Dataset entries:
:::::
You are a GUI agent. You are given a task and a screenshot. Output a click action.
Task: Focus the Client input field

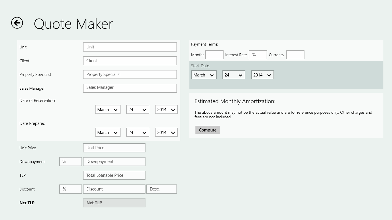tap(130, 61)
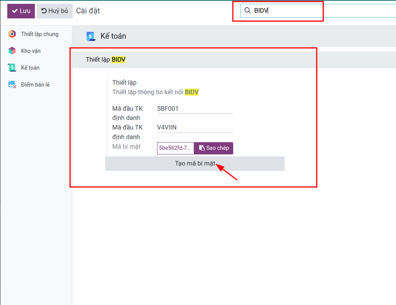Go to Điểm bán lẻ settings
The height and width of the screenshot is (305, 396).
click(35, 85)
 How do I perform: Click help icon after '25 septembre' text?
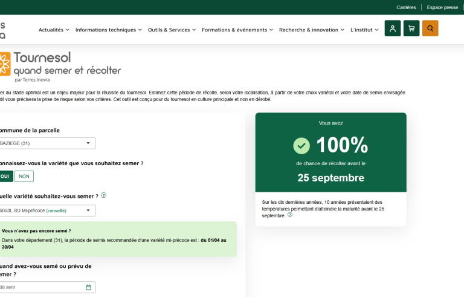[x=290, y=215]
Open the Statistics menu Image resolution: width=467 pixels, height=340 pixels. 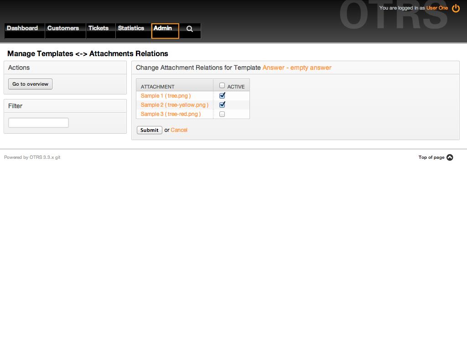tap(131, 28)
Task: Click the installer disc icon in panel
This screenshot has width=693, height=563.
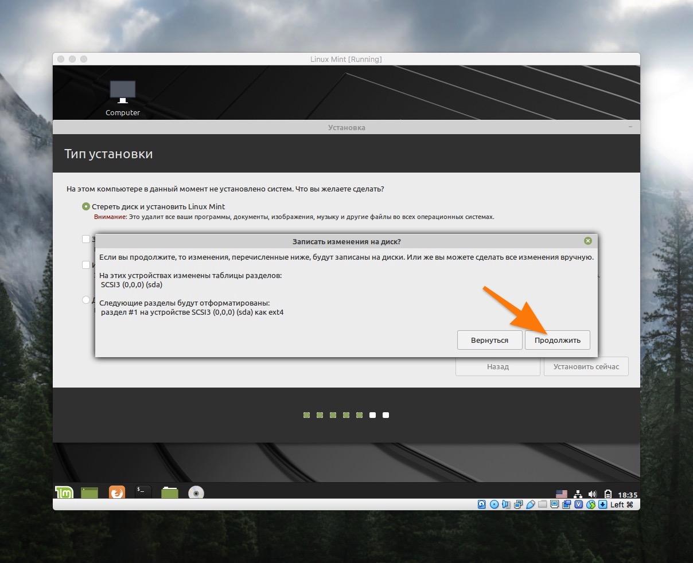Action: 196,492
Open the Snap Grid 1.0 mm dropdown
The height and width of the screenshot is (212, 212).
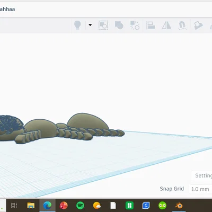[200, 189]
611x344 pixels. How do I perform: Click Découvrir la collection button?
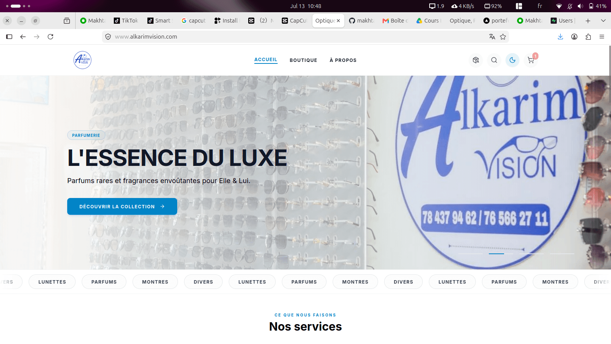tap(122, 206)
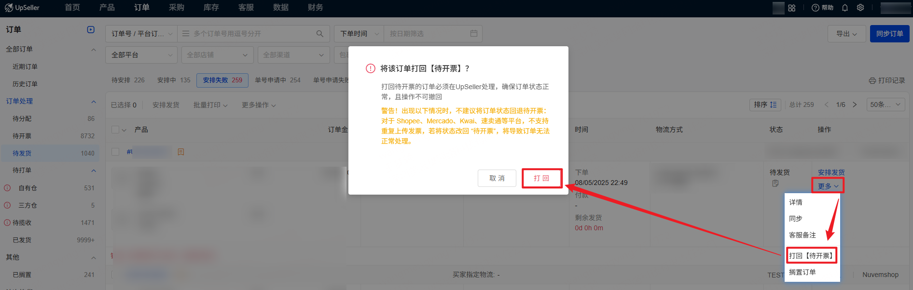Expand the 导出 export dropdown

[x=846, y=34]
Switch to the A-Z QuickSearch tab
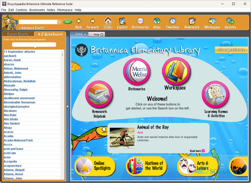Viewport: 251px width, 183px height. pos(50,34)
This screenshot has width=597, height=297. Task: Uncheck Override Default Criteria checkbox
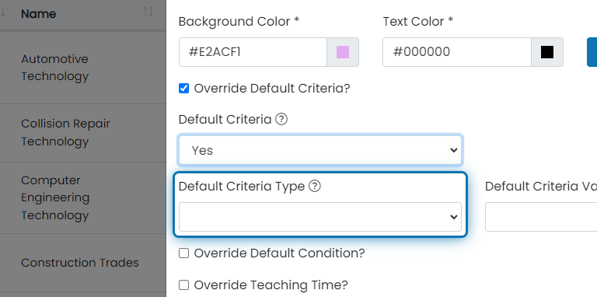click(184, 89)
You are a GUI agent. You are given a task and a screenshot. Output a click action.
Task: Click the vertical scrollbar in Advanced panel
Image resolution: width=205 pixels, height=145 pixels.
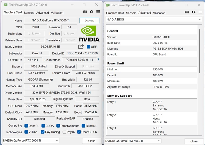tap(200, 51)
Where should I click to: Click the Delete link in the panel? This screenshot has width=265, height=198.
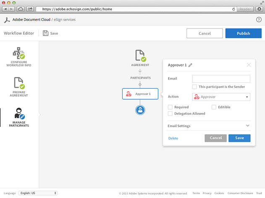(173, 138)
:::::
* **What the task asks**
The lines to copy run from the line containing "The height and width of the screenshot is (212, 212)." through the end of the data above; copy exactly those, minus the pictures.

* **Answer to the exercise**
The height and width of the screenshot is (212, 212).
[200, 189]
611x344 pixels. How do I perform: Click Découvrir la collection button?
tap(122, 206)
Expand the 导出 export dropdown

[x=846, y=34]
Switch to the A-Z QuickSearch tab
Viewport: 251px width, 183px height. pos(50,34)
This screenshot has width=597, height=297. Task: Uncheck Override Default Criteria checkbox
click(184, 89)
You are a GUI agent. You are given a task and a screenshot. Output a click action.
Task: Click the vertical scrollbar in Advanced panel
Image resolution: width=205 pixels, height=145 pixels.
tap(200, 51)
Where should I click to: Click the Delete link in the panel? This screenshot has width=265, height=198.
(173, 138)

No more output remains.